(What you will do): Look through the data below and, wherever a line carries the word "computer", please copy that line.

(Data shown)

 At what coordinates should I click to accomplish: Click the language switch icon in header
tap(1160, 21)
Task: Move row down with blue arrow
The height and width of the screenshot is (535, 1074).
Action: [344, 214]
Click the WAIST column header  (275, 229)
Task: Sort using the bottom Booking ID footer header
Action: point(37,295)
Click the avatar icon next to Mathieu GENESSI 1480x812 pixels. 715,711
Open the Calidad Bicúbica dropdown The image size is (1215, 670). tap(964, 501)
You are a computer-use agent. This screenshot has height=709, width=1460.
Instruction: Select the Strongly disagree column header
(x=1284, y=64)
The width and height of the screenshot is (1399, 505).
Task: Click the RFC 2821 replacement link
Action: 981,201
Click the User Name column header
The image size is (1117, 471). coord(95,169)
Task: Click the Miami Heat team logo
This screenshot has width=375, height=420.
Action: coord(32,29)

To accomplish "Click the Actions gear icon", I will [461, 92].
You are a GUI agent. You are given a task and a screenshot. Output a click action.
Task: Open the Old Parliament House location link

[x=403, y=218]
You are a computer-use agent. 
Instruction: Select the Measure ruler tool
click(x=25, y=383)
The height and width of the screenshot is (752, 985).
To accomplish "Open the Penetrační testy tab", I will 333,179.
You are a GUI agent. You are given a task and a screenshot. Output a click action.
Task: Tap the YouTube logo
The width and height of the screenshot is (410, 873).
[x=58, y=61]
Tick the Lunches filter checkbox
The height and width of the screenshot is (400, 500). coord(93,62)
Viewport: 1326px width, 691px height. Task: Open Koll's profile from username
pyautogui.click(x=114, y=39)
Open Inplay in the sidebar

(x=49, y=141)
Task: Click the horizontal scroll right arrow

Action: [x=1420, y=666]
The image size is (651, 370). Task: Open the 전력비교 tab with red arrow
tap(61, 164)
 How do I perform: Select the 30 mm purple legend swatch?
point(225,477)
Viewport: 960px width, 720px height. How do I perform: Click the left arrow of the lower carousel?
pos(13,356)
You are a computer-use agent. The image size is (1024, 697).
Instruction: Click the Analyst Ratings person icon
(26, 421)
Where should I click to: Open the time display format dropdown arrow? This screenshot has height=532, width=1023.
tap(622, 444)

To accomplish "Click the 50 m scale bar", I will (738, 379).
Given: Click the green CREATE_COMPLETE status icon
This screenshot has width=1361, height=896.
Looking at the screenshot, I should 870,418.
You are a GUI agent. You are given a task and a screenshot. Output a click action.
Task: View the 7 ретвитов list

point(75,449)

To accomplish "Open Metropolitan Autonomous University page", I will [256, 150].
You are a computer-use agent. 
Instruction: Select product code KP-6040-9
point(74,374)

(End Data shown)

(Completed task):
You are a computer-use agent. This screenshot has height=709, width=1460.
You are a computer-use agent. 
You are a computer-use agent. The image size is (1024, 697).
You are a computer-use agent. 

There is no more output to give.